- [WHAT YOU SHOULD DO]:
The expected output is the full data, repeated exactly, without pictures.

- [RECORD EXCERPTS]:
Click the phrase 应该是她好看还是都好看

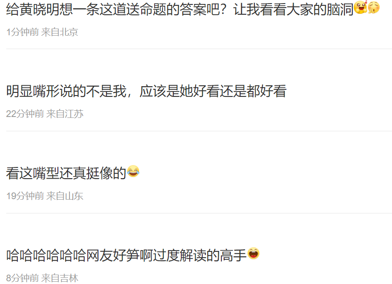[213, 91]
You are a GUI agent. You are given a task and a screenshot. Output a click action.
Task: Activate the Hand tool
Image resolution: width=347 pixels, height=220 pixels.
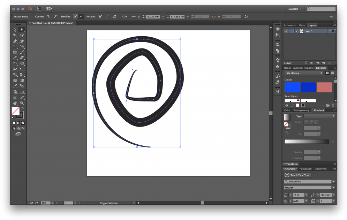pyautogui.click(x=15, y=103)
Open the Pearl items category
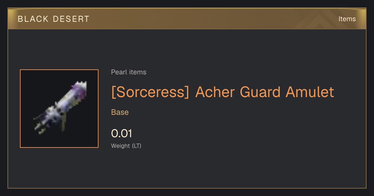Image resolution: width=374 pixels, height=196 pixels. [129, 72]
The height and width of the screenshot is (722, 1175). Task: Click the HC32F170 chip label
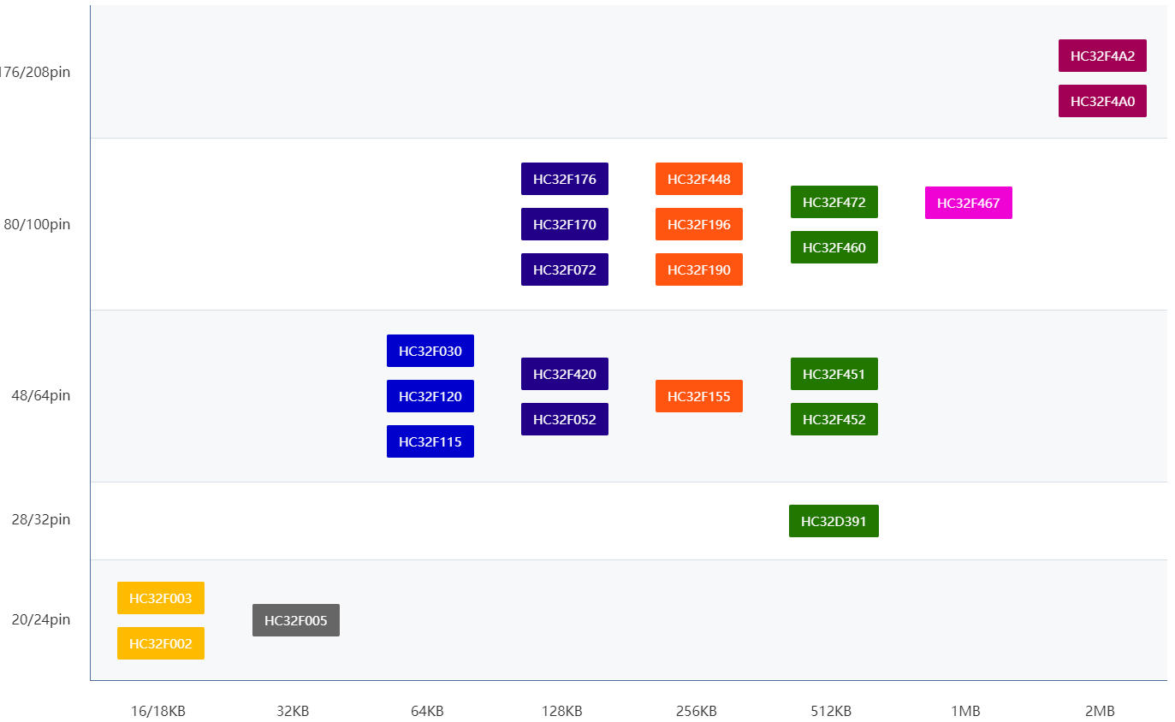(565, 224)
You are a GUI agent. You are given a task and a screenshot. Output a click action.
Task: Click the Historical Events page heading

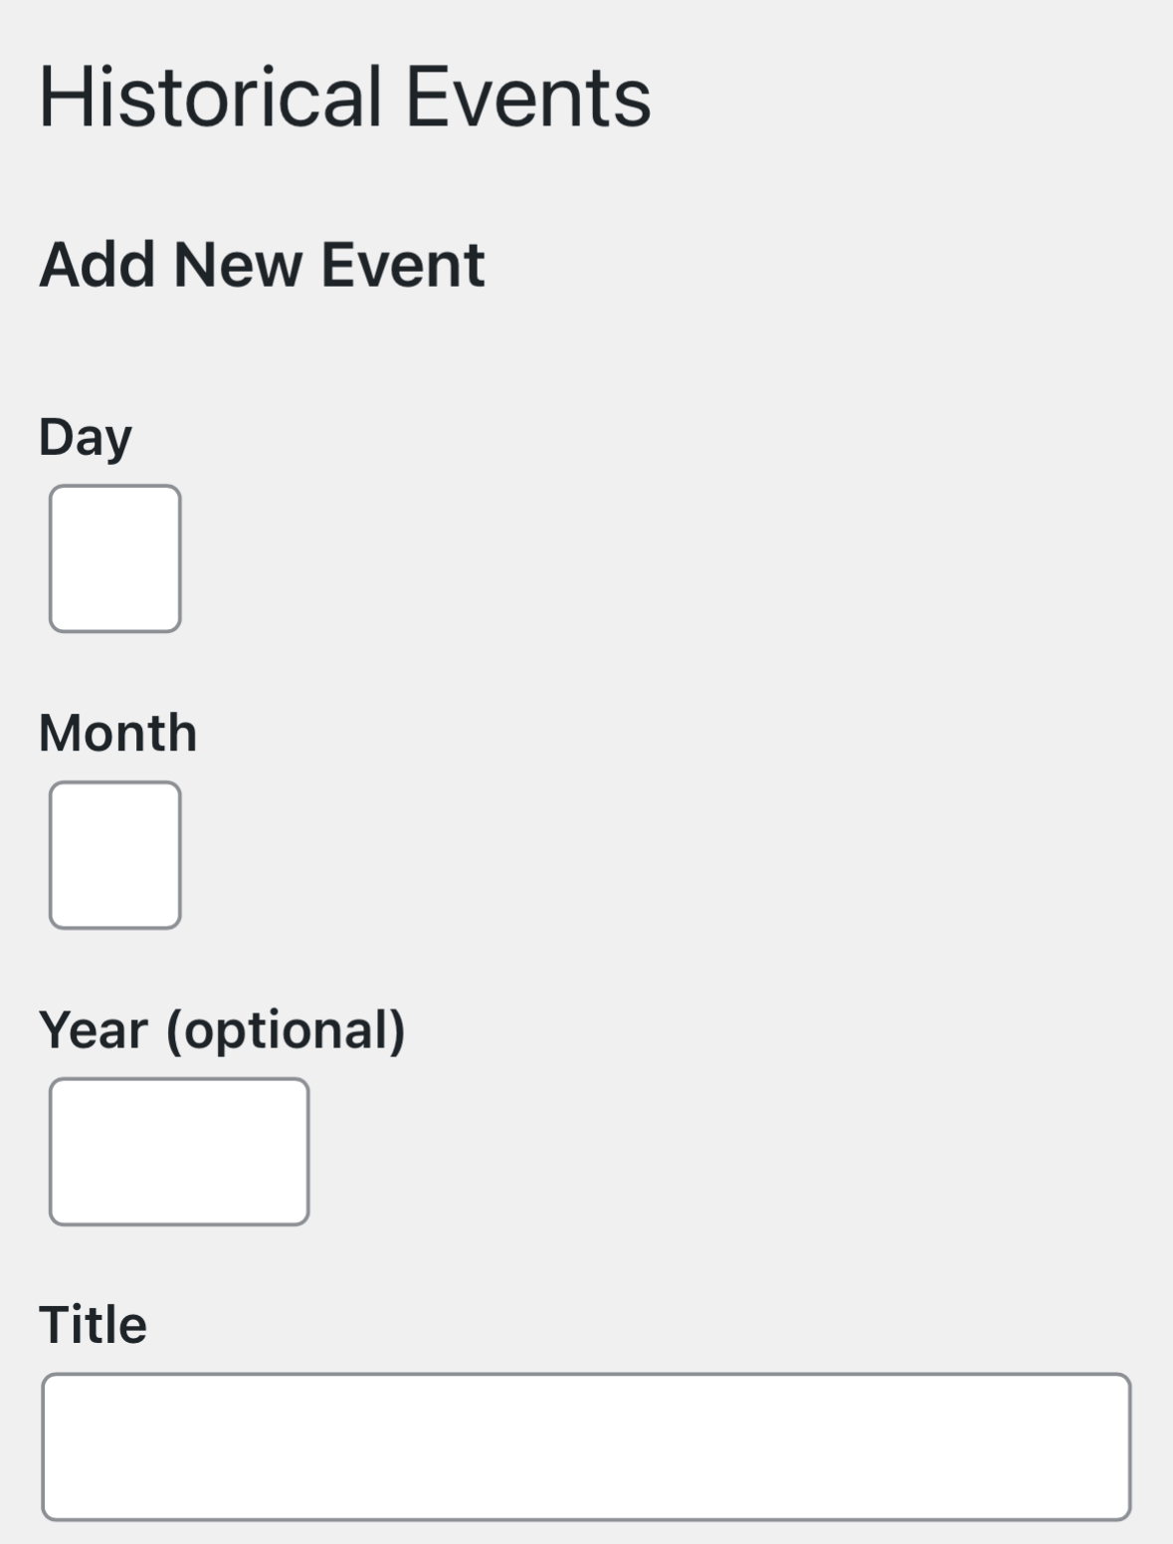[345, 97]
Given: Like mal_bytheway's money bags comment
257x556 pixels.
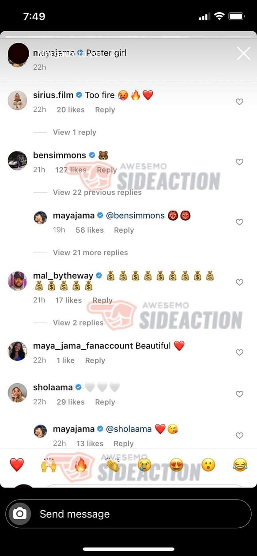Looking at the screenshot, I should [x=239, y=282].
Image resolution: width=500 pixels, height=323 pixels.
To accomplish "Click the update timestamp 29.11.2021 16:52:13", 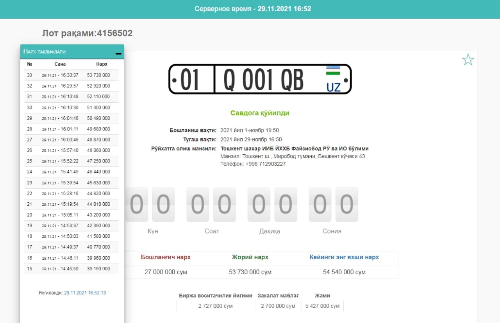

- [FINISHED TASK]:
Click the phrase 应该是她好看还是都好看

[213, 91]
You are a GUI agent. You are given a task and a screenshot. Output a click action.
Task: Activate the Hand tool
Image resolution: width=347 pixels, height=220 pixels.
pyautogui.click(x=15, y=103)
Open the Pearl items category
Image resolution: width=374 pixels, height=196 pixels. [129, 72]
The height and width of the screenshot is (722, 1175). Task: Click the HC32F170 chip label
(565, 224)
You are a GUI agent. You are given a task and a screenshot. Output a click action.
Task: Click the Historical Events page heading

[345, 97]
Given: Like mal_bytheway's money bags comment
257x556 pixels.
Looking at the screenshot, I should [x=239, y=282].
Image resolution: width=500 pixels, height=323 pixels.
To accomplish "Click the update timestamp 29.11.2021 16:52:13", 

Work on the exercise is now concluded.